─── Provided material

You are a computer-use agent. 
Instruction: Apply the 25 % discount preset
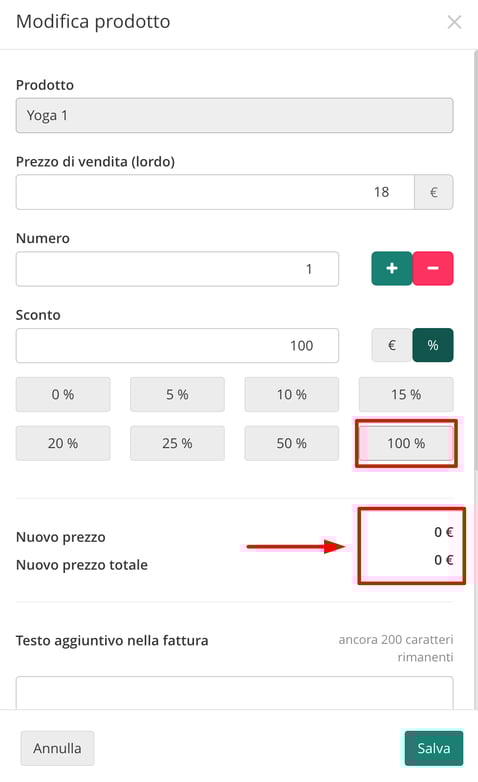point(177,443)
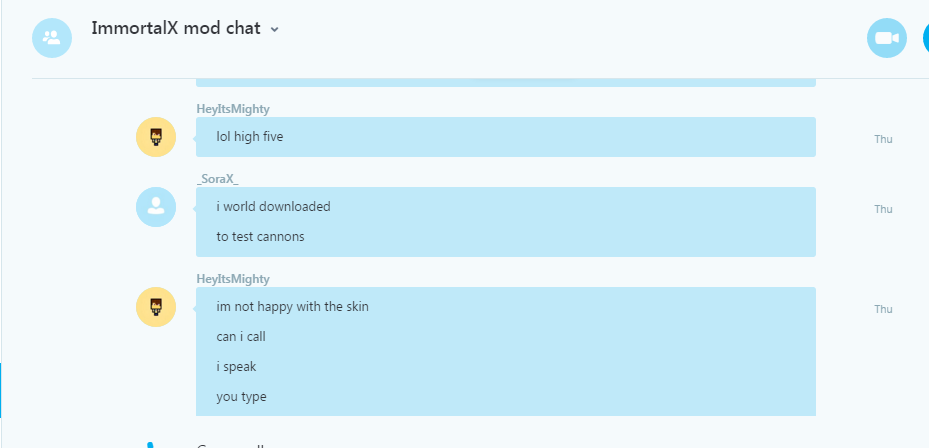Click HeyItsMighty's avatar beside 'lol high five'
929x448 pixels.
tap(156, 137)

──────

Challenge » Please rename "discount" to "coupon" in the records above and give them back otherwise unchanged, leaving out the pictures.

Written answer »
You are a computer-use agent. 
Instruction: Apply the 25 % coupon preset
point(177,443)
Click HeyItsMighty's avatar beside 'lol high five'
929x448 pixels.
tap(156, 137)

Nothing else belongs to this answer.